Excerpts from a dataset
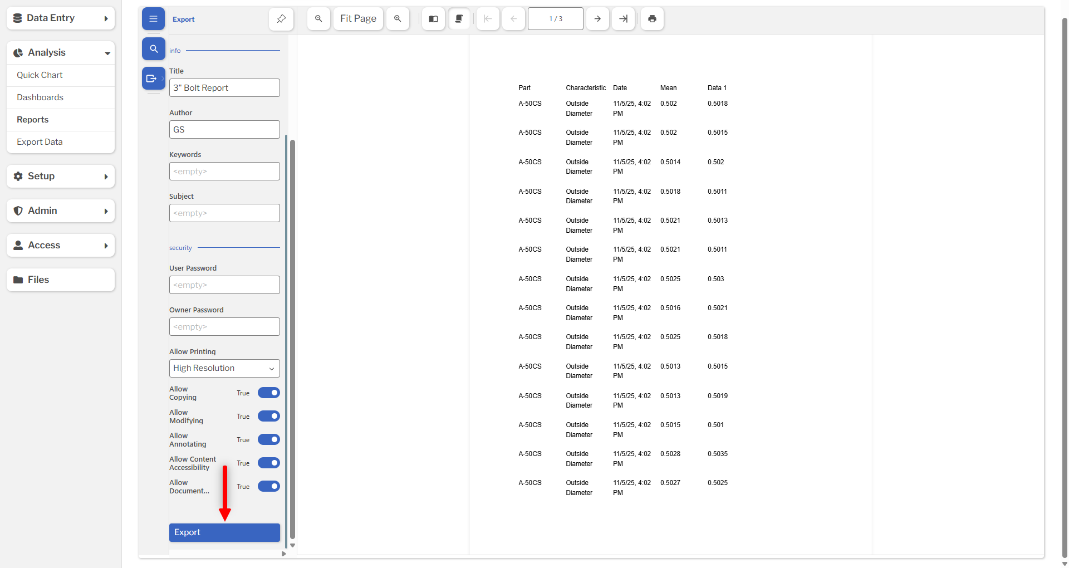The image size is (1069, 568).
Task: Open the Reports menu item
Action: (x=60, y=120)
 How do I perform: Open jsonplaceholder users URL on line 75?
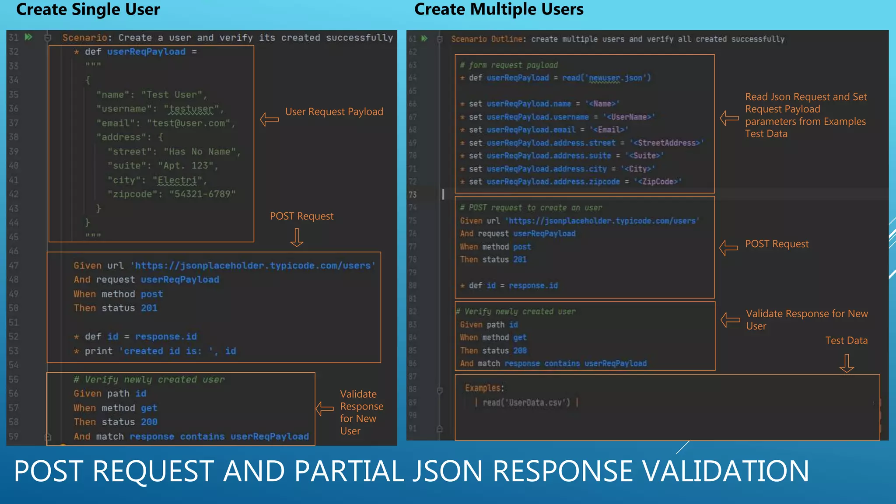602,221
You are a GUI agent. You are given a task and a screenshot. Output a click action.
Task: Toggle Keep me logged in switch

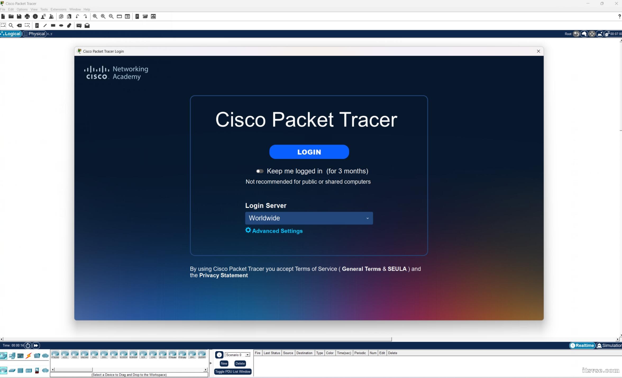pos(260,171)
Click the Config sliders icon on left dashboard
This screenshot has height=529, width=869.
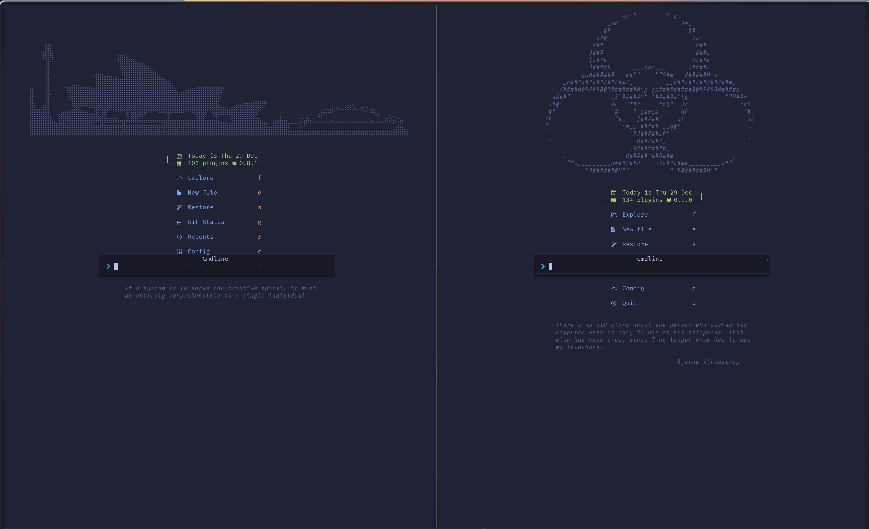(180, 251)
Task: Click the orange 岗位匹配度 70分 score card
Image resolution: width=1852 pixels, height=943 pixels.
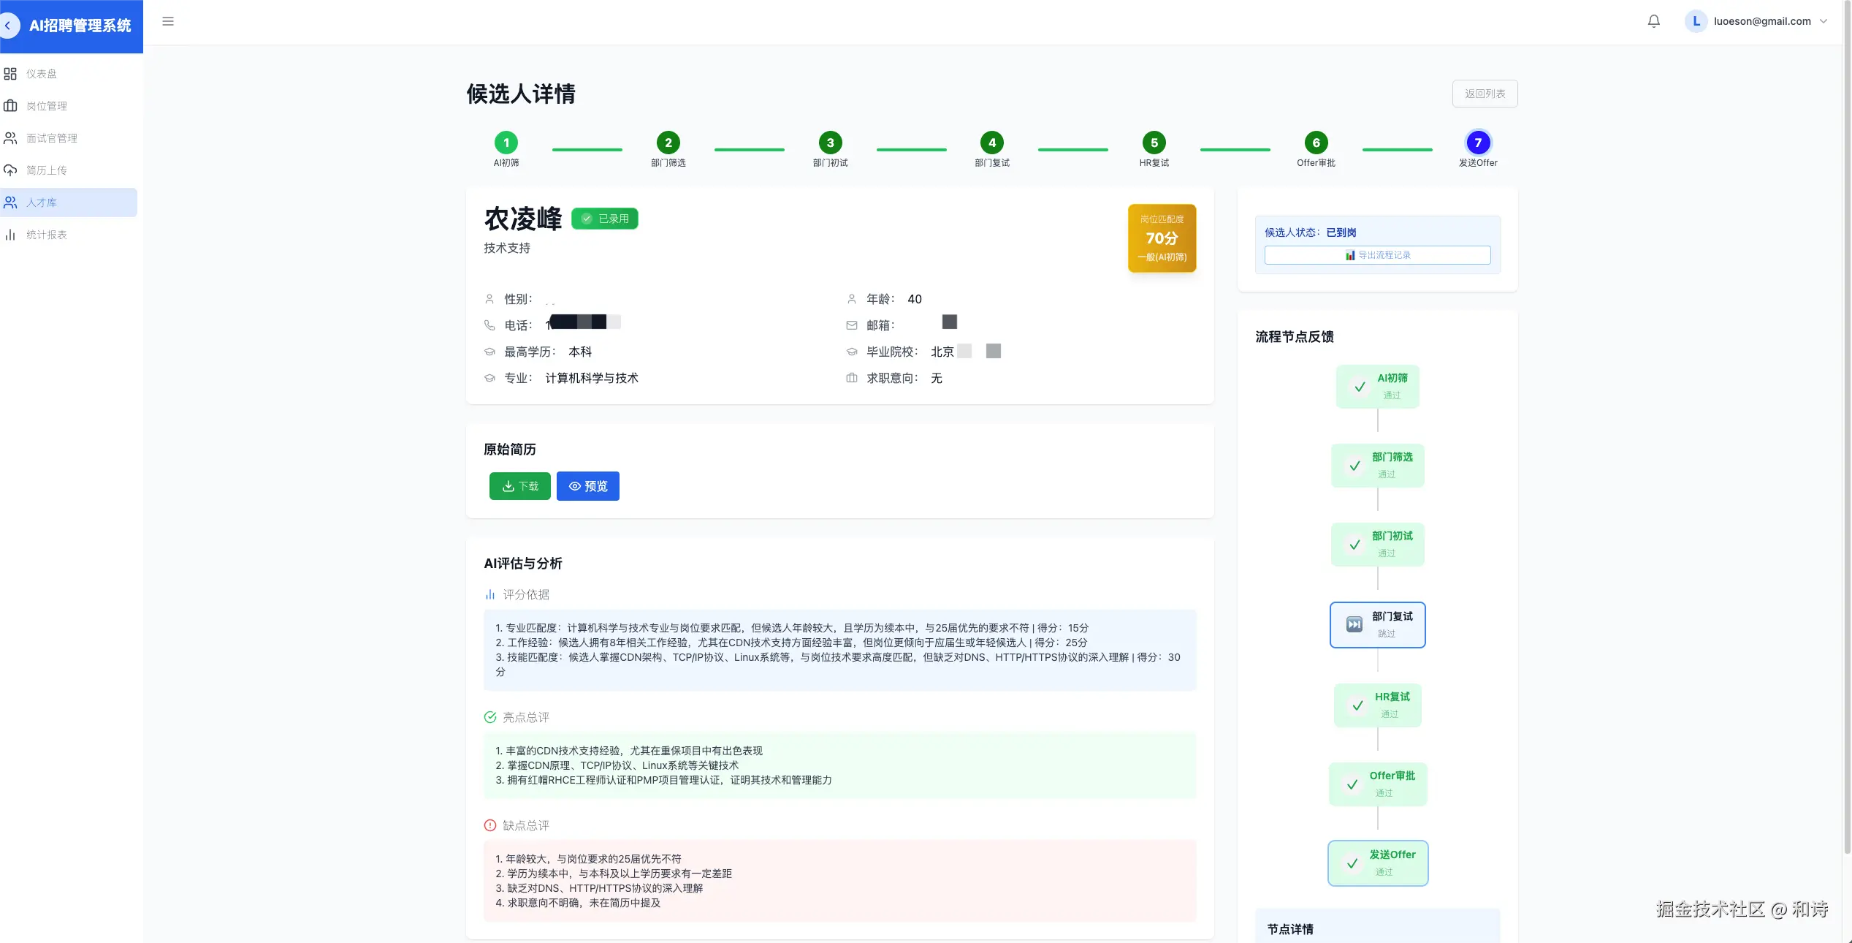Action: pyautogui.click(x=1162, y=238)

▶ [REQUIRED ACTION] Drop the pictures, then transcribe the lines from the one containing "Task: Toggle Keep me logged in switch" to the end of the data above, exactly and nothing more.

▶ [REPLY TO THE TASK]
Task: Toggle Keep me logged in switch

pos(260,171)
Click the Config sliders icon on left dashboard
This screenshot has height=529, width=869.
(180, 251)
Task: Click the orange 岗位匹配度 70分 score card
Image resolution: width=1852 pixels, height=943 pixels.
Action: pyautogui.click(x=1162, y=238)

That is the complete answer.